American college students are total drunks. That’s not news but, according to an article by Robert Preidt in USA Today, colleges don’t seem too worried about it. As Preidt writes, a professor of epidemiology at the University of Minnesota, Toben Nelson, recently conducted a survey of university administrators and,

asked if they were following recommendations from the U.S. National Institute on Alcohol Abuse and Alcoholism’s college drinking task force 2002 report on the best strategies for reducing student drinking.

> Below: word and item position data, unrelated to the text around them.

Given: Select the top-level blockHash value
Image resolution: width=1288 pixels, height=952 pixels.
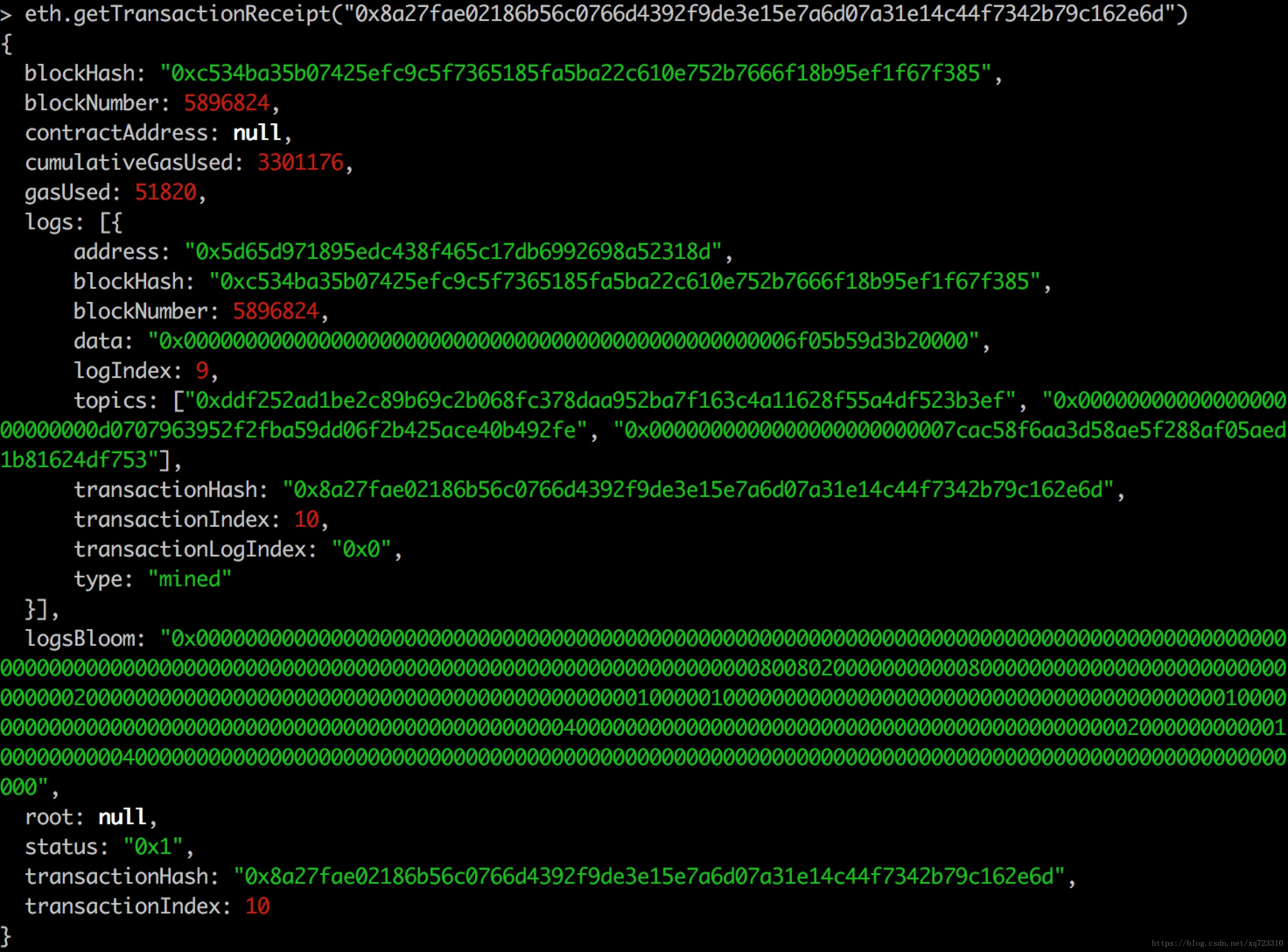Looking at the screenshot, I should tap(576, 73).
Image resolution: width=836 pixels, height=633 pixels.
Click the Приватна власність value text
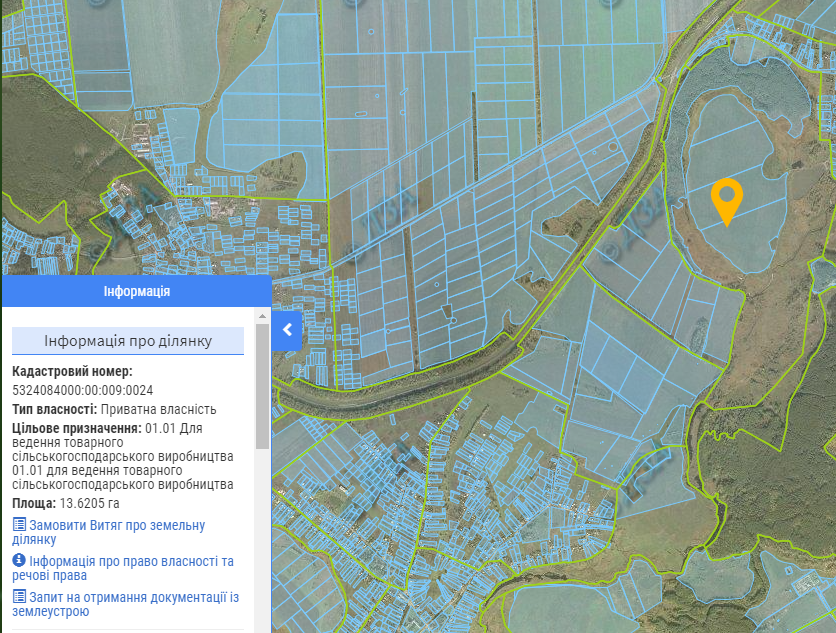pyautogui.click(x=158, y=409)
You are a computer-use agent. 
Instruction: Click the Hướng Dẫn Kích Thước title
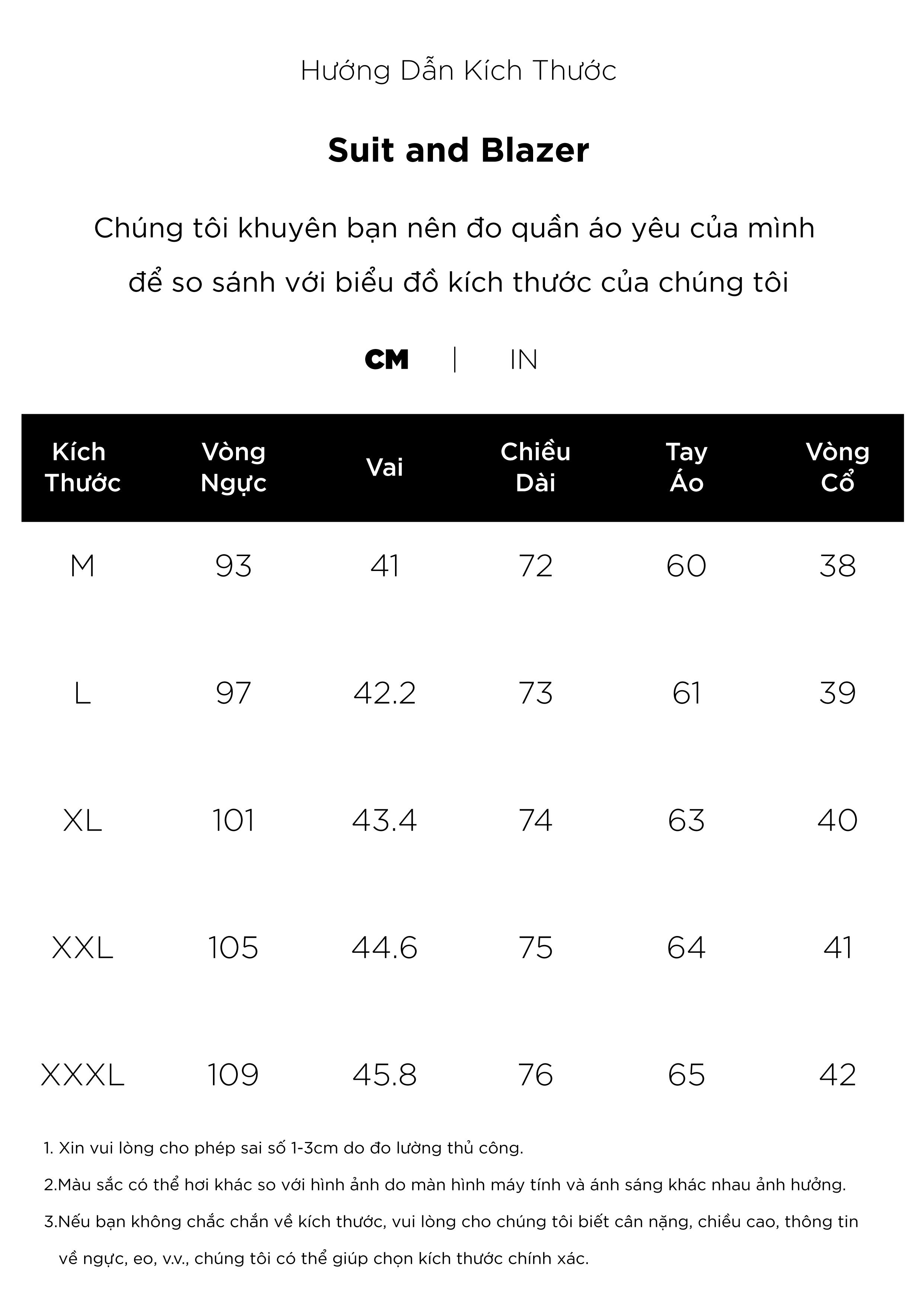click(x=459, y=71)
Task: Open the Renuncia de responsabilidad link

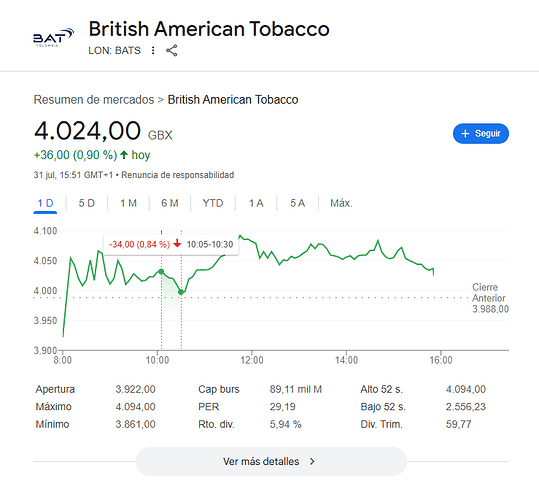Action: 177,175
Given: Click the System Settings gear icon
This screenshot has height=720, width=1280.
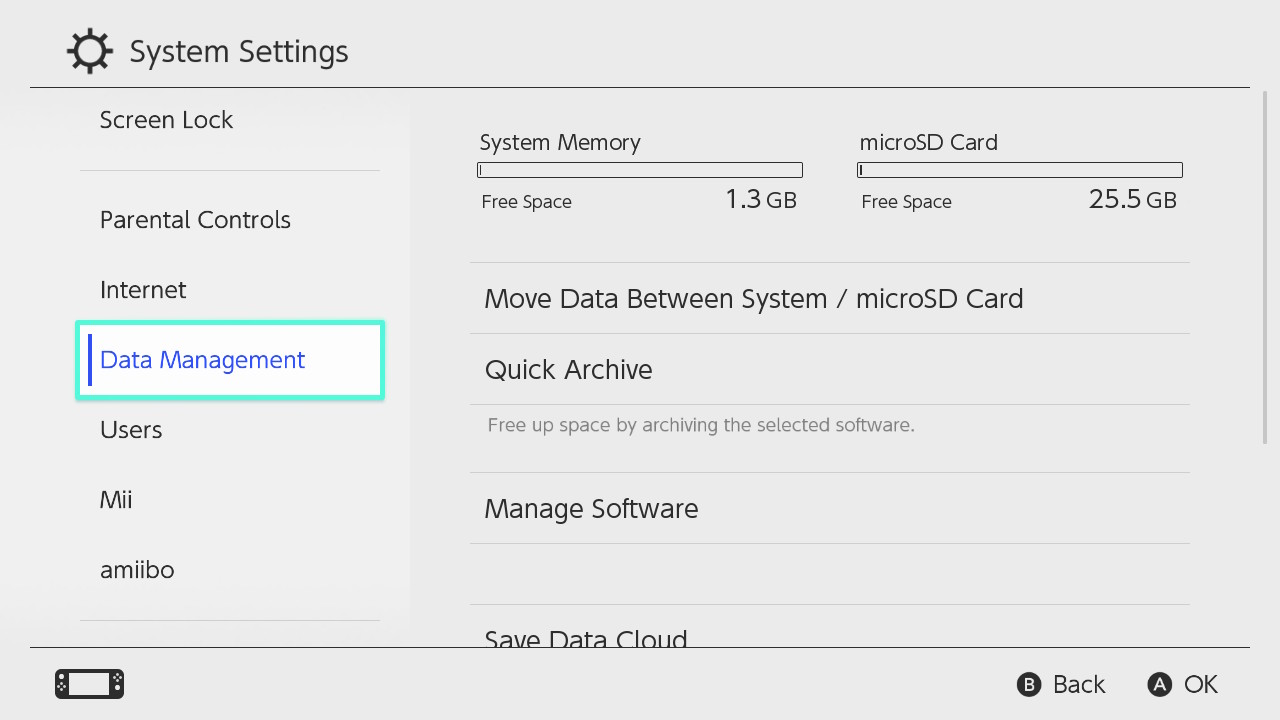Looking at the screenshot, I should tap(90, 50).
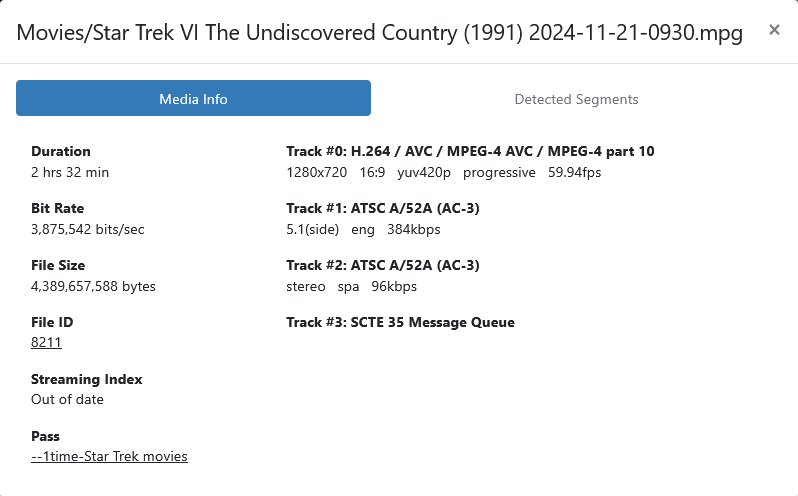798x496 pixels.
Task: Select the Out of date status text
Action: tap(67, 399)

[Nelson’s] 2008 survey showed there was “very little action on the task force recommendations and very little implementation,” Nelson said in a news release from the journal Alcoholism: Clinical and Experimental Research. “Very few had even had conversations in the communities.” Nelson and colleagues found that only one-third of college communities performed compliance checks for illegal alcohol sales, only 15% mandated server training, only 7% restricted the number of alcohol outlets, and only 2% raised alcohol prices.

Most of the administrators did say they had heard of the task force report but apparently most didn’t read it or deem it worthy of implementation.

Still, there seems to be something missing here. How about the colleges that did implement the recommendations. Did things get better?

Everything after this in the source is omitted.